(b) Piety is shown to father and fatherland; that is, just as religion gives worship to God in acknowledgment of His excellence and our dependence upon Him, so does piety show due respect to those who hold the place of God in our respect on earth. Filial piety is owed to the mother as well as to the father, and in a less degree to other relatives, inasmuch as they share or continue the blood of one’s parents and may be regarded as representing them (e.g., brothers and sisters, husband or wife). Patriotism belongs to one’s native land or the country, nation, state, city, etc., of which one is a citizen; and it should include, not only fellow-citizens, but also the friends and allies of one’s country. He who is the adopted citizen of a country should love the place of his birth, but loyalty and obedience are owed to the nation to which he has transferred his allegiance.
(c) Piety offers respect and assistance. The first duty is owed to parents on account of their position of progenitors and superiors; the second is owed to their condition when they are infirm or destitute or otherwise in need. It is more probable that filial piety is violated only when the personal goods (e.g., life, health, body, fame, honor) of parents are injured, and that injury to their real goods pertains to fraud, theft or damage, rather than to impiety. Moreover, on account of the community of goods that exists between parents and children, real injuries between them are not rigorously acts of injustice and require more than the ordinary grave matter for serious sin (see 1902).

**Raw records:**
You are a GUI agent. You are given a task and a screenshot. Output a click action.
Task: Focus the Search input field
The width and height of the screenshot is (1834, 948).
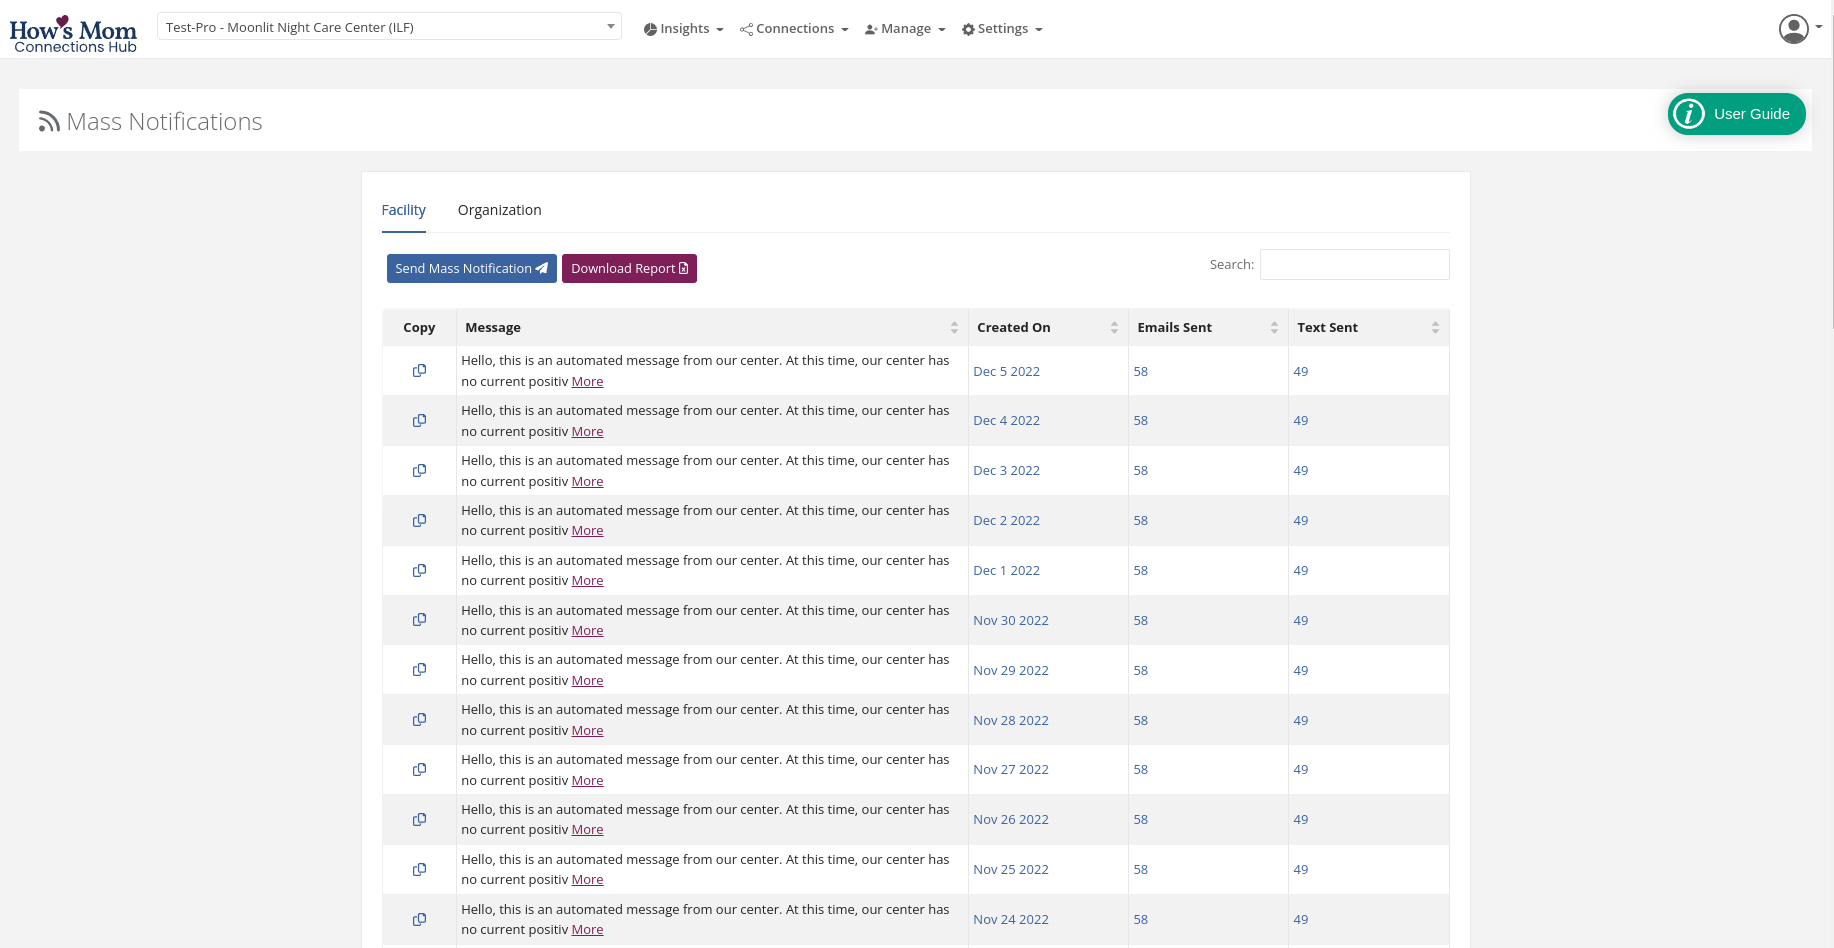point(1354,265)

---

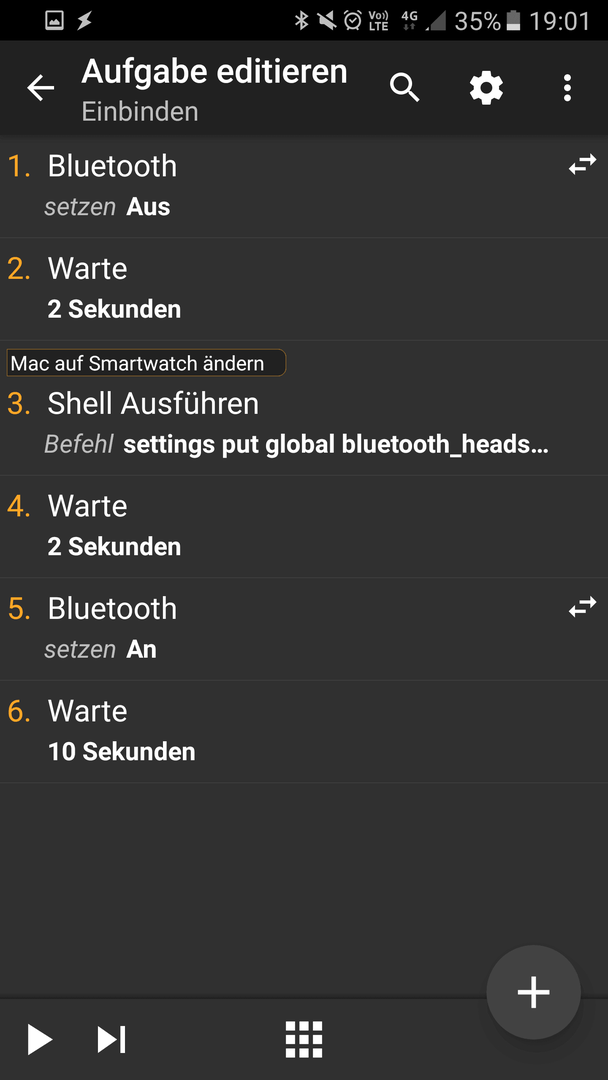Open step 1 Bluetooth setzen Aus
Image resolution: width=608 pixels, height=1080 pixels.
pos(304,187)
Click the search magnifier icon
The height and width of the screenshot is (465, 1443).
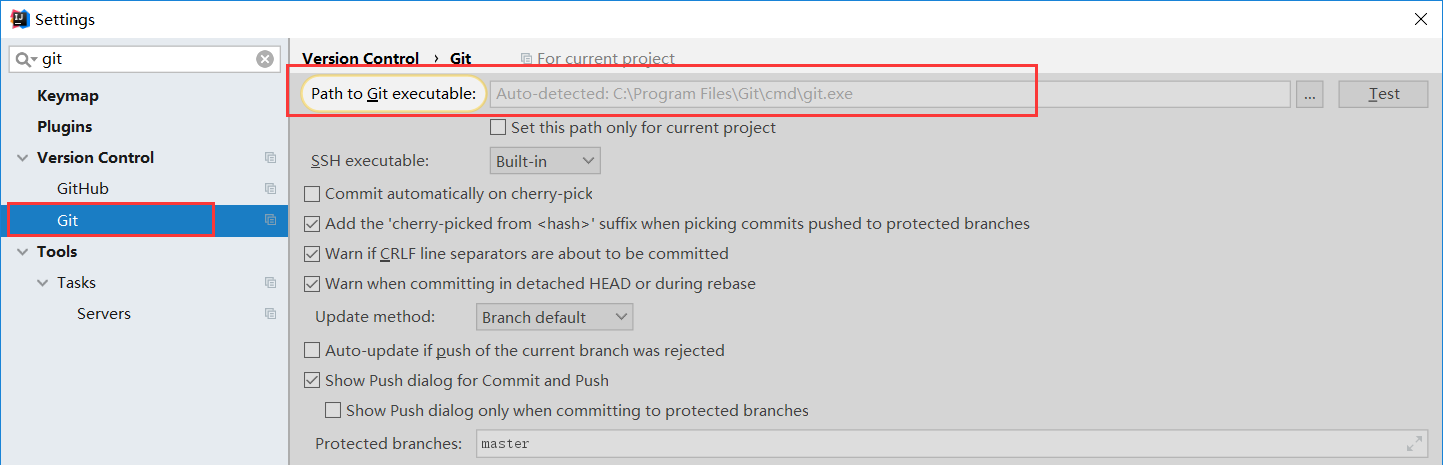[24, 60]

**Problems to work on:**
(1) According to the passage on piety, what two things does piety offer?
(2) Reproduce the passage on piety word for word, starting with "(b) Piety is" and going on through "transferred his allegiance.".
Rely only on the text for what comes next, not on the records.

**Solutions to each task:**
(1) Respect and assistance.

(2)
(b) Piety is shown to father and fatherland; that is, just as religion gives worship to God in acknowledgment of His excellence and our dependence upon Him, so does piety show due respect to those who hold the place of God in our respect on earth. Filial piety is owed to the mother as well as to the father, and in a less degree to other relatives, inasmuch as they share or continue the blood of one’s parents and may be regarded as representing them (e.g., brothers and sisters, husband or wife). Patriotism belongs to one’s native land or the country, nation, state, city, etc., of which one is a citizen; and it should include, not only fellow-citizens, but also the friends and allies of one’s country. He who is the adopted citizen of a country should love the place of his birth, but loyalty and obedience are owed to the nation to which he has transferred his allegiance.